In summary, we report a 25-year-old lady presenting with recurrent ischemic stroke associated with seizures, diagnosed with DADA2 through genetic testing. The patient responded well to treatment with the TNF-α inhibitor. This case underscores the importance of considering DADA2 in the differential diagnosis of pediatric or young-onset recurrent strokes, particularly when accompanied by systemic features. Early and accurate diagnosis, followed by appropriate immunosuppressive therapy, can significantly reduce morbidity and prevent further disease progression.

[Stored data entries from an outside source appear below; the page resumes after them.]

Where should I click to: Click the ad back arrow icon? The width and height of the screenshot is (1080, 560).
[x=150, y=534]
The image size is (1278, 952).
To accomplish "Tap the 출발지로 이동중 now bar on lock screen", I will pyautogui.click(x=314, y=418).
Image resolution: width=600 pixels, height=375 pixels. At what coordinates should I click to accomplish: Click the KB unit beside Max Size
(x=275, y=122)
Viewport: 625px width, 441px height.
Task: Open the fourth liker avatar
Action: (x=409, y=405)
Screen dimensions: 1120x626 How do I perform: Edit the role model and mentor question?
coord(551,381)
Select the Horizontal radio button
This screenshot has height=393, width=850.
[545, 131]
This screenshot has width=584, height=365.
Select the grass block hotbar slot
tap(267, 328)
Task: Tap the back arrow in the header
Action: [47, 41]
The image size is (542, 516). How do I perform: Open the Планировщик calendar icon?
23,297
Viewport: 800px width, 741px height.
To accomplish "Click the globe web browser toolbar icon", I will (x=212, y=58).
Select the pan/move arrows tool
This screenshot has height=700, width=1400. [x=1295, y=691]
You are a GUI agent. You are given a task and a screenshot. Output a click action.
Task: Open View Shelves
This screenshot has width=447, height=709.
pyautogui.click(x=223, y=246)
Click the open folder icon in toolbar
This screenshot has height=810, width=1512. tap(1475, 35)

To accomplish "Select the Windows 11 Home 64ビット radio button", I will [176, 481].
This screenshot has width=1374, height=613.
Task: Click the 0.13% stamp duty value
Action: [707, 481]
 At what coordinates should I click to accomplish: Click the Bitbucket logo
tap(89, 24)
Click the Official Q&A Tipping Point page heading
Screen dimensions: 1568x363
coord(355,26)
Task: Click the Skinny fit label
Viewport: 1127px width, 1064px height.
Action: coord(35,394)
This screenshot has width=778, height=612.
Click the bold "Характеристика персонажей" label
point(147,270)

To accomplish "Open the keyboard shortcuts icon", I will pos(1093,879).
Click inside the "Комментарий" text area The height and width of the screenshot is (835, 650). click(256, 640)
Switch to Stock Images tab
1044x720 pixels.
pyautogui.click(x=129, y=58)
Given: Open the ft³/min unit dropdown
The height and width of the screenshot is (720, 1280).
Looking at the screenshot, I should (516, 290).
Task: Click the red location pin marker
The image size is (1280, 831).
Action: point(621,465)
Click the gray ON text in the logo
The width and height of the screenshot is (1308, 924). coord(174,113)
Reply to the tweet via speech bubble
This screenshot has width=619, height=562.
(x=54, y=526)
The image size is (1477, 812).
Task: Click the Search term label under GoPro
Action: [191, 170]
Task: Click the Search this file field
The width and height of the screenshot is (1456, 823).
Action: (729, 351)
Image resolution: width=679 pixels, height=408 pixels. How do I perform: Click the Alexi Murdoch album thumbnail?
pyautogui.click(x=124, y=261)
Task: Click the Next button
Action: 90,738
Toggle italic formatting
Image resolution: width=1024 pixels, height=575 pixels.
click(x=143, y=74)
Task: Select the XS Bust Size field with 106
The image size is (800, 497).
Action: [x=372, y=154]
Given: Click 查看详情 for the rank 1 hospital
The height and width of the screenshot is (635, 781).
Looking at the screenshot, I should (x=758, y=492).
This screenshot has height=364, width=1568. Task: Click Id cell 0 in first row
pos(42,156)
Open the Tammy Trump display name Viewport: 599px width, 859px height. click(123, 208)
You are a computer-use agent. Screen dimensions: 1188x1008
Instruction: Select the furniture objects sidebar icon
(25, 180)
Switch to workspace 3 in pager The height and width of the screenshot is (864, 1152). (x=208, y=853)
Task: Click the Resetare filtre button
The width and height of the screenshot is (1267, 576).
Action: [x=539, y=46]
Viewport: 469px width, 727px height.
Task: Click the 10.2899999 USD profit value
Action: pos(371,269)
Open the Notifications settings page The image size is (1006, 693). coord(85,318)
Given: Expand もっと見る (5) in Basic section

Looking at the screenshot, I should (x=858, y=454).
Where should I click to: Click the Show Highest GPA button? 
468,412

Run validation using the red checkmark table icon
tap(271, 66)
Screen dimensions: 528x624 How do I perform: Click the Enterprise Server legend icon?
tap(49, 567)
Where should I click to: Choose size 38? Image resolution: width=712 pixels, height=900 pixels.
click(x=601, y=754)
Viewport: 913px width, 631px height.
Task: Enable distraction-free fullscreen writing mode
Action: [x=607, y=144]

Declaration of patient consent
The authors declare that they have obtained all appropriate patient consent forms to publish clinical and genetic data, ensuring confidentiality and adherence to ethical standards. The patient understands that her name and initials will not be published, and due efforts will be made to conceal her identity; however, anonymity cannot be guaranteed.
Conflicts of interest
There are no conflicts of interest.
Funding Statement
This work was supported by grants from the Department of Science and Technology and Biotechnology, Government of West Bengal (STBT-11012 (19)/15/2024-ST SEC), and Department of Biotechnology, Ministry of Science and Technology, Government of India (BT/NIDAN/01/05/2018).